■ **WRITTEN REQUEST**
Transcribe all of the items below exactly as they appear, and leave out the pictures.

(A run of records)
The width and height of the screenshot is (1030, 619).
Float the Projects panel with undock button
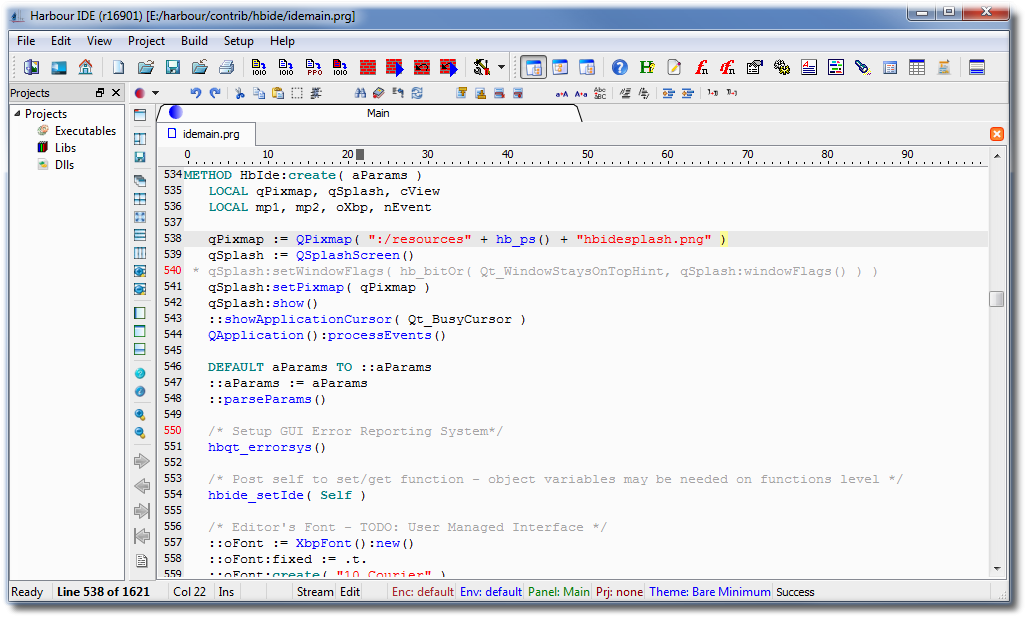point(100,93)
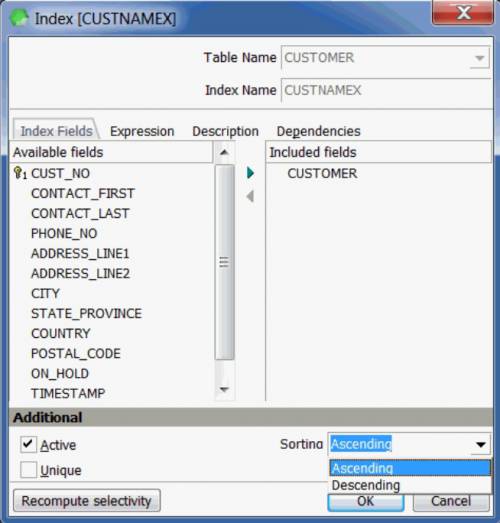The width and height of the screenshot is (500, 523).
Task: Click the available fields scrollbar thumb
Action: (x=224, y=262)
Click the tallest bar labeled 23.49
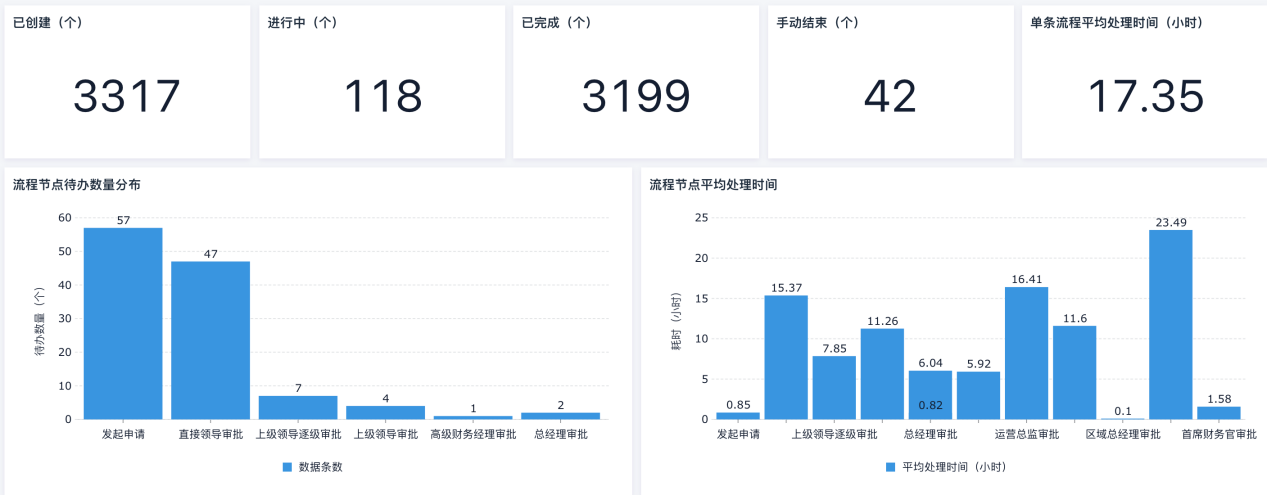The width and height of the screenshot is (1267, 495). pyautogui.click(x=1170, y=325)
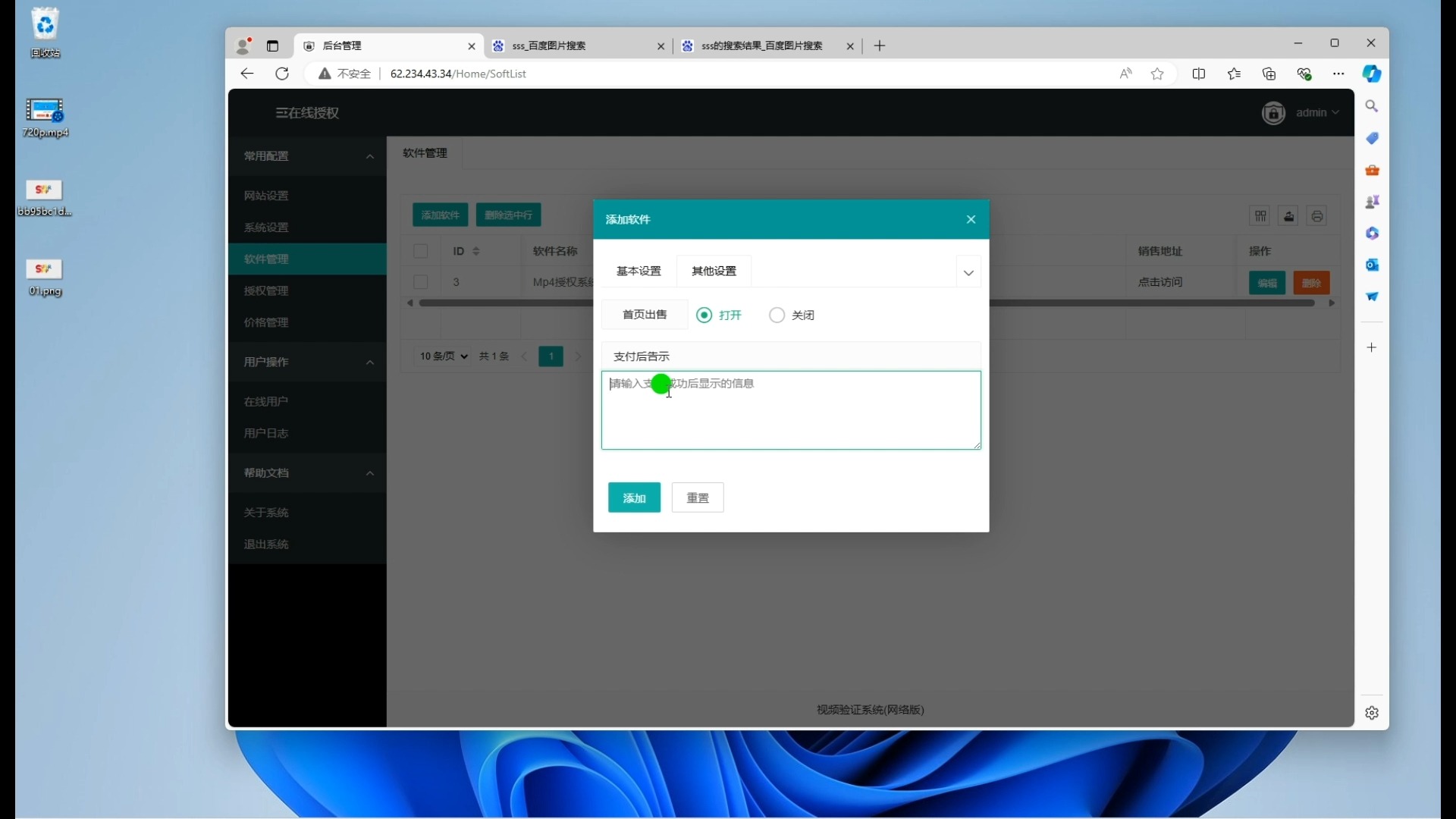Open Outlook from the sidebar
The width and height of the screenshot is (1456, 819).
tap(1373, 265)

■ **EXPECTED ANSWER**
The width and height of the screenshot is (1030, 619).
Float the Projects panel with undock button
point(100,93)
The width and height of the screenshot is (500, 523).
Task: Click the available fields scrollbar thumb
Action: (x=224, y=262)
Click the tallest bar labeled 23.49
The width and height of the screenshot is (1267, 495). pyautogui.click(x=1170, y=325)
Open Outlook from the sidebar
The width and height of the screenshot is (1456, 819).
tap(1373, 265)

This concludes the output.